Issue: Whether the ECIR registered by the Enforcement Directorate was amenable to quashing.
Analysis: The ECIR was held to be only an internal, non-statutory document of the Enforcement Directorate. The statutory scheme of the Prevention of Money Laundering Act, 2002 does not require registration of an ECIR, and non-registration of such a document does not impede inquiry, attachment, or other civil action under the Act. Since ECIR is not a statutory prerequisite and has no independent legal status akin to an FIR, a prayer to quash it was held to be misconceived.
Conclusion: The ECIR could not be quashed.

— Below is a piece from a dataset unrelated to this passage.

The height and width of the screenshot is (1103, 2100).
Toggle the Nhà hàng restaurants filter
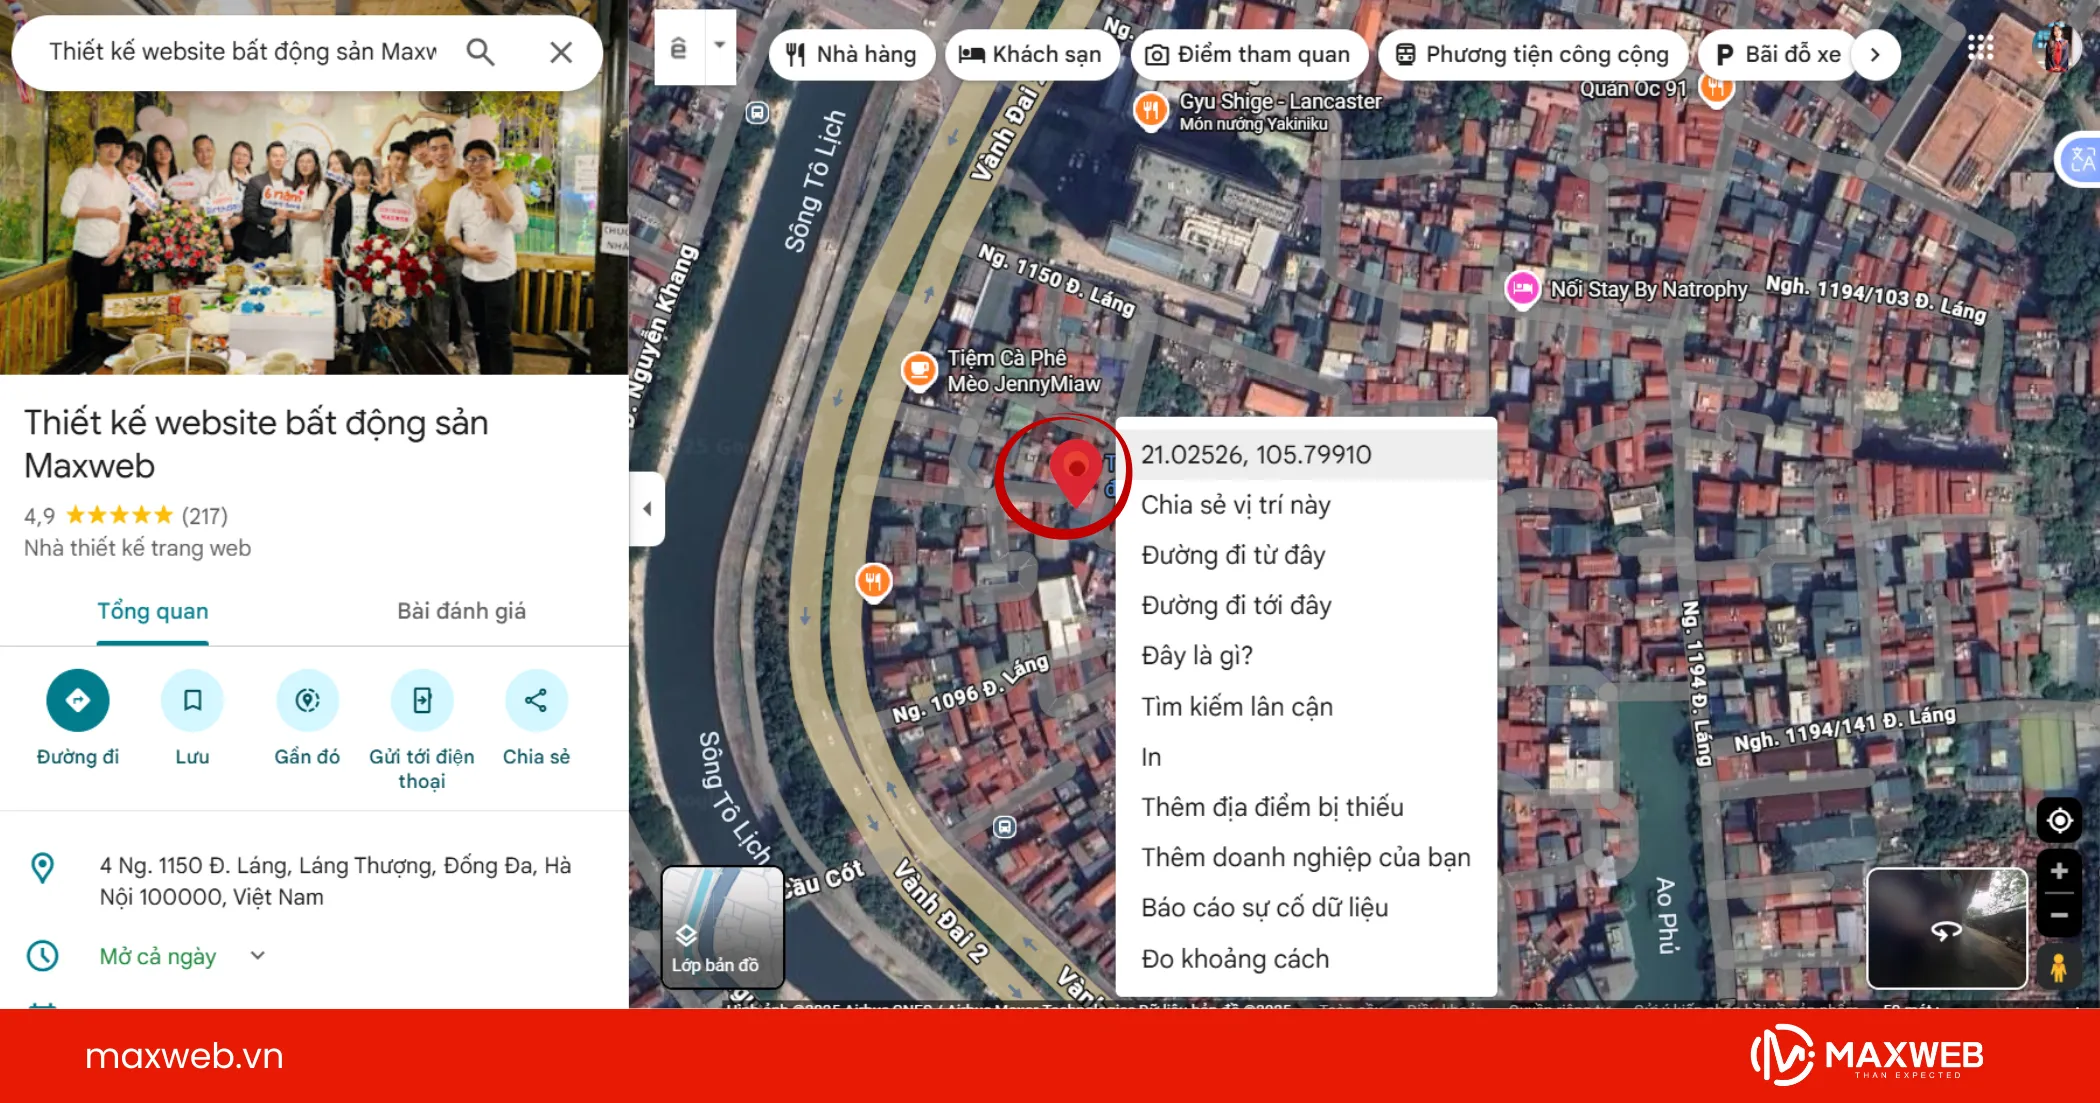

Issue: Whether summons issued under Section 50 of the Prevention of Money Laundering Act, 2002 could be issued in the absence of a prior FIR or complaint in respect of a scheduled offence.
Analysis: Section 50 powers were treated as part of the inquiry machinery under the Act, meant for collection of evidence and information concerning proceeds of crime. The summons stage was held not to be prosecution and the recipient of summons does not assume the status of an accused merely by reason of such summons. The absence of a prior FIR or complaint involving a scheduled offence was therefore not a bar to issuing summons.
Conclusion: Prior registration of a scheduled offence was not required for summons under Section 50.
Issue: Whether civil action under Sections 5 and 50 of the Prevention of Money Laundering Act, 2002 required prior registration of a scheduled offence.
Analysis: The Court reiterated the distinction between the civil and penal limbs of the Act. Civil action for attachment, inquiry, and collection of evidence may commence on the basis of information indicating proceeds of crime, even before a scheduled offence is formally registered. By contrast, prosecution for the offence of money laundering requires the foundational existence of a scheduled offence. The non-registration of a scheduled offence or the failure to act on information under Section 66(2) did not invalidate civil action already initiated by the Enforcement Directorate.
Conclusion: Prior registration of a scheduled offence was not necessary for civil action under the Act.
Issue: Whether immunity granted in settlement proceedings under the Income-tax Act, 1961 barred proceedings under the Prevention of Money Laundering Act, 2002.
Analysis: The immunity contemplated by Section 245H of the Income-tax Act, 1961 was held to operate only within that enactment and, by its own terms, does not extend to offences under the Indian Penal Code or other Central enactments. The settlement proceedings under the Income-tax Act addressed tax disclosure and related consequences, whereas proceedings under the Prevention of Money Laundering Act, 2002 concern proceeds of crime and a distinct statutory regime. The settlement order therefore did not preclude inquiry under the money-laundering .
Conclusion: The settlement immunity did not bar proceedings under the Prevention of Money Laundering Act, 2002.
Final Conclusion: The appeal failed. The writ petition was rightly rejected, and the Enforcement Directorate was held entitled to continue the inquiry and issue summons notwithstanding the absence of a prior FIR or complaint at that stage.
Ratio Decidendi: Under the Prevention of Money Laundering Act, 2002, inquiry, summons, and provisional civil action may proceed on information indicating proceeds of crime without prior registration of a scheduled offence, while prosecution for money laundering requires the foundational existence of such a scheduled offence; an ECIR is only an internal, non-statutory record and its quashing is not maintainable as an independent remedy.